Pointing records for text and elements
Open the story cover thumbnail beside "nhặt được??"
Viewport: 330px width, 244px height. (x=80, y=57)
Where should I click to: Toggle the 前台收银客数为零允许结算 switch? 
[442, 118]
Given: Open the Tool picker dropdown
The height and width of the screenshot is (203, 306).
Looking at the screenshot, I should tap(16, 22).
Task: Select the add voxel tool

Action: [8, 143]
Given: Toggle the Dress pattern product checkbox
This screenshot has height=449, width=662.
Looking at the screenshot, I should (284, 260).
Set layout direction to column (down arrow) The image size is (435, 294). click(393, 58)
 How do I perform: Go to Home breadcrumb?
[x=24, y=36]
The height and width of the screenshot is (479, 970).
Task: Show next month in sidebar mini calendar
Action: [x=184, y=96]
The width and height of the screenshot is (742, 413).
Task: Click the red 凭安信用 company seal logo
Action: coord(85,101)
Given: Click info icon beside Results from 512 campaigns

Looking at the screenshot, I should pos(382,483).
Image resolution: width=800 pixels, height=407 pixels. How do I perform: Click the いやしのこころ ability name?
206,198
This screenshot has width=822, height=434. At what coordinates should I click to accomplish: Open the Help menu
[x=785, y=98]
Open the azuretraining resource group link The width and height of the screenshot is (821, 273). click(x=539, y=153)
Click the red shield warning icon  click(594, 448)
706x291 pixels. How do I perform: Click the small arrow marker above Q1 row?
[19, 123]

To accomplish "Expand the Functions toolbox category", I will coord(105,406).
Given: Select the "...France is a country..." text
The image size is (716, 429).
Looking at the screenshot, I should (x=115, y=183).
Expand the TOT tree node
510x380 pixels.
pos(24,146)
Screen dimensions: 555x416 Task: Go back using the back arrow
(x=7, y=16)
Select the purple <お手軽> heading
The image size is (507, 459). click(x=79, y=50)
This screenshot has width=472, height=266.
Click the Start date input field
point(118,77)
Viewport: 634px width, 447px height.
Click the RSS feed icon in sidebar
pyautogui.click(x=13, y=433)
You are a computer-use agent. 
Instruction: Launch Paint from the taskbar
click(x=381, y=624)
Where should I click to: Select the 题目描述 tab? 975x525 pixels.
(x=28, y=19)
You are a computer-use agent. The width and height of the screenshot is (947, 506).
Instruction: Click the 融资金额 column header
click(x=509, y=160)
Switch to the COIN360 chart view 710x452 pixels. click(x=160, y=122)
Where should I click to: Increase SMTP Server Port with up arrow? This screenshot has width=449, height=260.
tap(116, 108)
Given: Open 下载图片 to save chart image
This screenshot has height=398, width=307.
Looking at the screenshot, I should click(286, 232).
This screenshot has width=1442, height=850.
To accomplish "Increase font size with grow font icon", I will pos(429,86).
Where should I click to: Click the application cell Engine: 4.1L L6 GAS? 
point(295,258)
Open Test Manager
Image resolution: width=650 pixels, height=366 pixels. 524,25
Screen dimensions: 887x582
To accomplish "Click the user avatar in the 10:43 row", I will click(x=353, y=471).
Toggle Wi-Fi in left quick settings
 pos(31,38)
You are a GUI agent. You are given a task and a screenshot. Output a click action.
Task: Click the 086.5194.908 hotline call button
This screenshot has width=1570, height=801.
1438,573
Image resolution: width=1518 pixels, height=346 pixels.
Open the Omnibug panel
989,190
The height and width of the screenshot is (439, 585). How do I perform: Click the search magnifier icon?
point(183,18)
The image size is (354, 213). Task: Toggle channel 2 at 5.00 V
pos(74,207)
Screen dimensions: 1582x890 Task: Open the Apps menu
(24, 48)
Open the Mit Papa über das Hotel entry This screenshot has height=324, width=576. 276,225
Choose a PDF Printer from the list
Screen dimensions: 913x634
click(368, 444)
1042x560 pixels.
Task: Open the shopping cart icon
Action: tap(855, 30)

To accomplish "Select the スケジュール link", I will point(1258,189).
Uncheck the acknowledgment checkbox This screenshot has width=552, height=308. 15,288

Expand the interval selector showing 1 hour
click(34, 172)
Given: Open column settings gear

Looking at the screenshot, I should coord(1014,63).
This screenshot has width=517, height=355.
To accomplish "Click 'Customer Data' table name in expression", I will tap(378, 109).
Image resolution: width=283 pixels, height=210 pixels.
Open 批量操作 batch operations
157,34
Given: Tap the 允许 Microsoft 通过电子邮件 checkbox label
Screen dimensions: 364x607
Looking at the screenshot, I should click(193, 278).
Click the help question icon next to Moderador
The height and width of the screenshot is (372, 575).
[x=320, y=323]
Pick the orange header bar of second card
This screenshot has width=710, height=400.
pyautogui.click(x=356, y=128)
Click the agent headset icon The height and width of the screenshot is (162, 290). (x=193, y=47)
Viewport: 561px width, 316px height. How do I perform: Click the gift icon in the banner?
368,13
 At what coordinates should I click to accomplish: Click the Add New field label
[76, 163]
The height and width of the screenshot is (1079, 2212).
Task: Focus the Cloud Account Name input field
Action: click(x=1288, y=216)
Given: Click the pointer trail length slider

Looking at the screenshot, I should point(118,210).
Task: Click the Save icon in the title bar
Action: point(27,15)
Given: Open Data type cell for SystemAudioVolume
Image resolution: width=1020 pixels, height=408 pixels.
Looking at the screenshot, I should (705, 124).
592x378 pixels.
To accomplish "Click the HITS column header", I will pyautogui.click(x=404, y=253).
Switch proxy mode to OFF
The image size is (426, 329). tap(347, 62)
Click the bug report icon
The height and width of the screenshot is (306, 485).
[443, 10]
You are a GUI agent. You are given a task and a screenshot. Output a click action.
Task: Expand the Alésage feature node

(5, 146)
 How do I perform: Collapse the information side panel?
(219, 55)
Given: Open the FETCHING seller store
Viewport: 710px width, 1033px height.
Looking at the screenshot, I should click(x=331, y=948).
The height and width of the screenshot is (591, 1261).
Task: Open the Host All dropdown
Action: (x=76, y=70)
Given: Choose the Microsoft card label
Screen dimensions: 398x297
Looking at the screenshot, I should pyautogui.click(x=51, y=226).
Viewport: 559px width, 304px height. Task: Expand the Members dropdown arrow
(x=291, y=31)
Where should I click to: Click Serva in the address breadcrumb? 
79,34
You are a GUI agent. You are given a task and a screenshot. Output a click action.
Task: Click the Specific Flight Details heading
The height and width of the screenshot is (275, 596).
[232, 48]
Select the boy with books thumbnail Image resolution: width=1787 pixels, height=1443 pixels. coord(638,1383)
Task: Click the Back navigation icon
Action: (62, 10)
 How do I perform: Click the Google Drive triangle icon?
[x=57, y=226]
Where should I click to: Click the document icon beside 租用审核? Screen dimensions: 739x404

DIRECTION = Quote everything from the start of the items down to the line containing "(x=28, y=19)", word for word, with that line included.

EXERCISE SOLUTION =
Open the story cover thumbnail beside "nhặt được??"
Viewport: 330px width, 244px height. (x=80, y=57)
Where should I click to: Toggle the 前台收银客数为零允许结算 switch? 
[442, 118]
Given: Open the Tool picker dropdown
The height and width of the screenshot is (203, 306).
Looking at the screenshot, I should tap(16, 22).
Task: Select the add voxel tool

Action: [8, 143]
Given: Toggle the Dress pattern product checkbox
This screenshot has height=449, width=662.
Looking at the screenshot, I should (284, 260).
Set layout direction to column (down arrow) The image size is (435, 294). click(393, 58)
 How do I perform: Go to Home breadcrumb?
[x=24, y=36]
The height and width of the screenshot is (479, 970).
Task: Show next month in sidebar mini calendar
Action: [x=184, y=96]
The width and height of the screenshot is (742, 413).
Task: Click the red 凭安信用 company seal logo
Action: coord(85,101)
Given: Click info icon beside Results from 512 campaigns

Looking at the screenshot, I should pos(382,483).
Image resolution: width=800 pixels, height=407 pixels. How do I perform: Click the いやしのこころ ability name?
206,198
This screenshot has width=822, height=434. At what coordinates should I click to accomplish: Open the Help menu
[x=785, y=98]
Open the azuretraining resource group link The width and height of the screenshot is (821, 273). click(x=539, y=153)
Click the red shield warning icon  click(594, 448)
706x291 pixels. How do I perform: Click the small arrow marker above Q1 row?
[19, 123]

To accomplish "Expand the Functions toolbox category", I will coord(105,406).
Given: Select the "...France is a country..." text
The image size is (716, 429).
Looking at the screenshot, I should (x=115, y=183).
Expand the TOT tree node
510x380 pixels.
pos(24,146)
Screen dimensions: 555x416 Task: Go back using the back arrow
(x=7, y=16)
Select the purple <お手軽> heading
The image size is (507, 459). click(x=79, y=50)
This screenshot has width=472, height=266.
Click the Start date input field
point(118,77)
Viewport: 634px width, 447px height.
Click the RSS feed icon in sidebar
pyautogui.click(x=13, y=433)
You are a computer-use agent. 
Instruction: Launch Paint from the taskbar
click(x=381, y=624)
Where should I click to: Select the 题目描述 tab? 975x525 pixels.
(x=28, y=19)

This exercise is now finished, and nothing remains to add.